Os salários industriais, por sua vez, subiram 134%, ao passo que o recolhimento de IPI saltou quase o mesmo, 133%.

O valor do dólar, no entanto, caiu 28%, o que ofereceu a indústria à concorrência predatória das importações (a importação de bens duráveis, medida em reais, subiu 764% nesse período). Nesse contexto, o único "espírito animal" que ainda resta no empresariado é o medo, muito medo.

Mitigar essa defasagem exigiria ganhos de produtividade extremamente significativos, o que não está na pauta.

O Insead divulgou, há dias, pesquisa internacional sobre inovação e ambiente de negócios que realizou em conjunto com a Organização Internacional de Propriedade Intelectual.
O Brasil foi classificado em 58.º lugar, atrás de países como Jordânia, Croácia e Omã. No quesito "ambiente de negócios" ficamos em 127.º lugar, atrás do Burundi.
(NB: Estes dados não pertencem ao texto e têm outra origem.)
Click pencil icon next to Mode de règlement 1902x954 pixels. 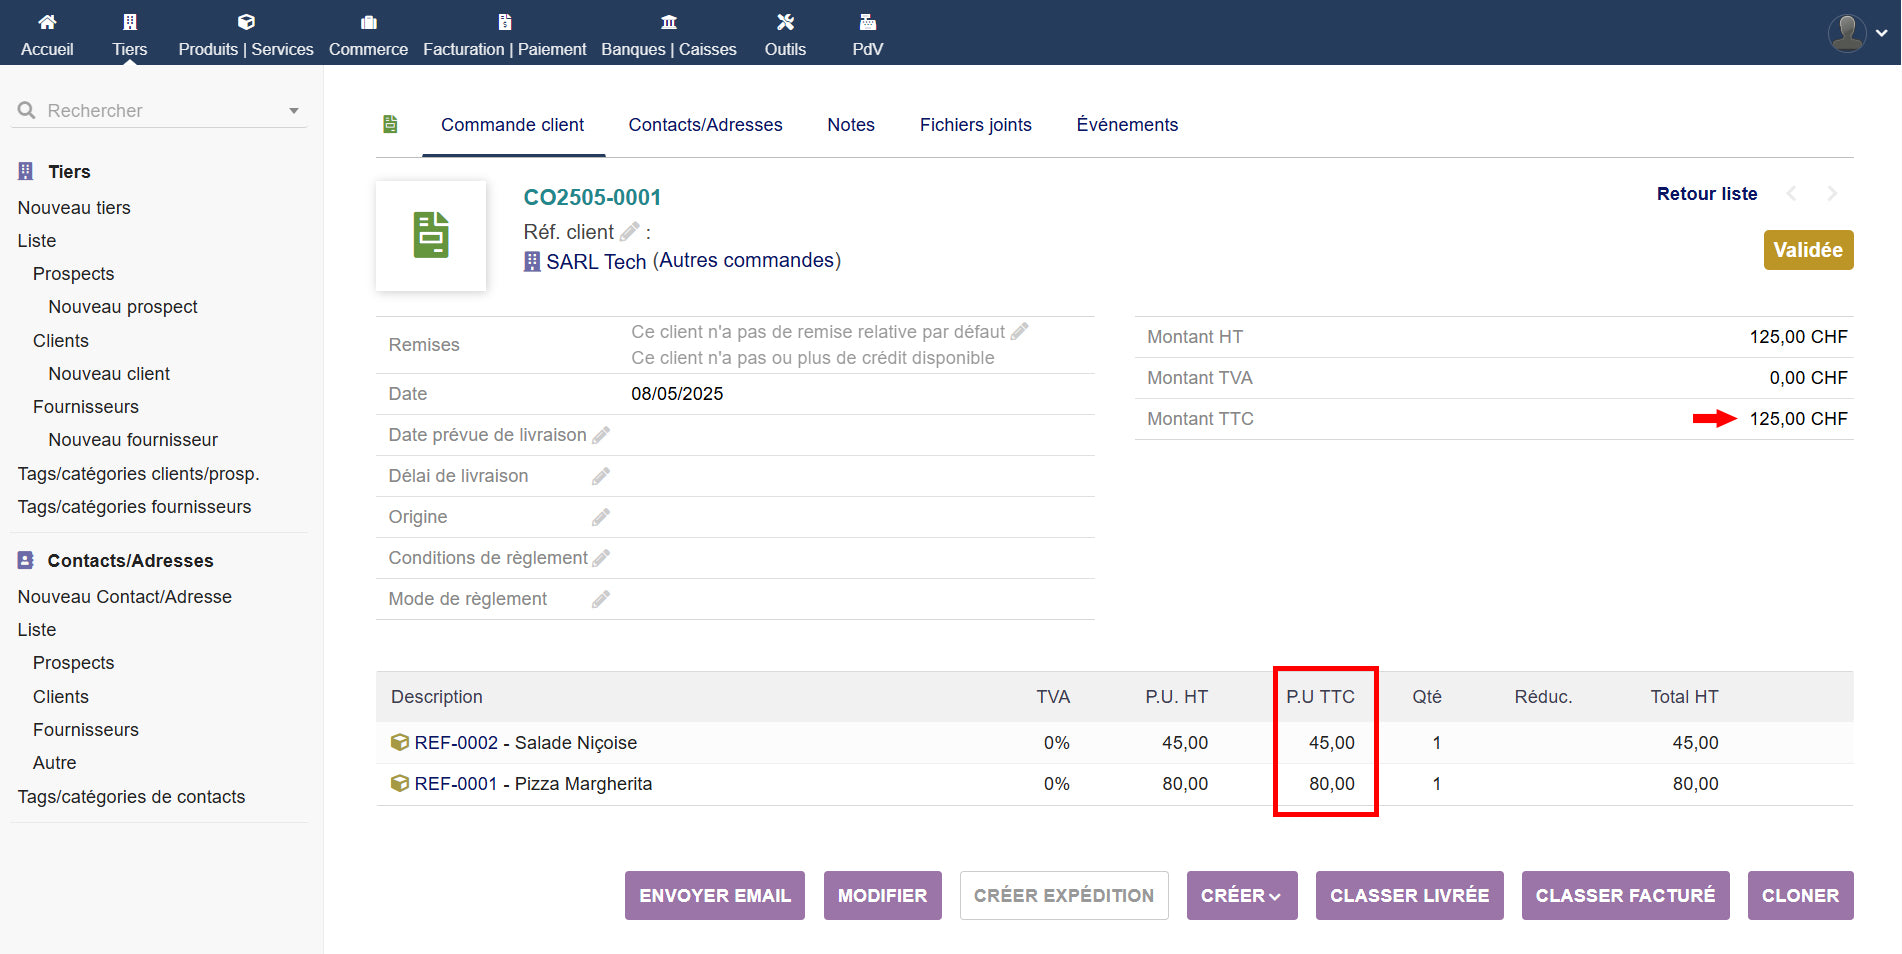pos(601,599)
As frenéticas medidas pontuais que o governo vem tomando não resolverão nossos problemas estruturais. Reformas amplas, por outro lado, estão além do raio de manobra política da atual gestão, que se equilibra sobre uma coalizão bizarra e fica, assim, premida por interesses difusos e contraditórios.

Resta torcer para que a Europa não se desintegre, que a China passe muito bem e que o tempo se encarregue de preparar um novo ciclo de consumo baseado no crédito.

Sem mudanças estruturais, porém, mais uma vez parte expressiva desta demanda vazará para o exterior na forma de aumento das importações, o que poderá tornar o crescimento cronicamente mirrado.

Galinhas não voam. Galinhas ciscam para trás.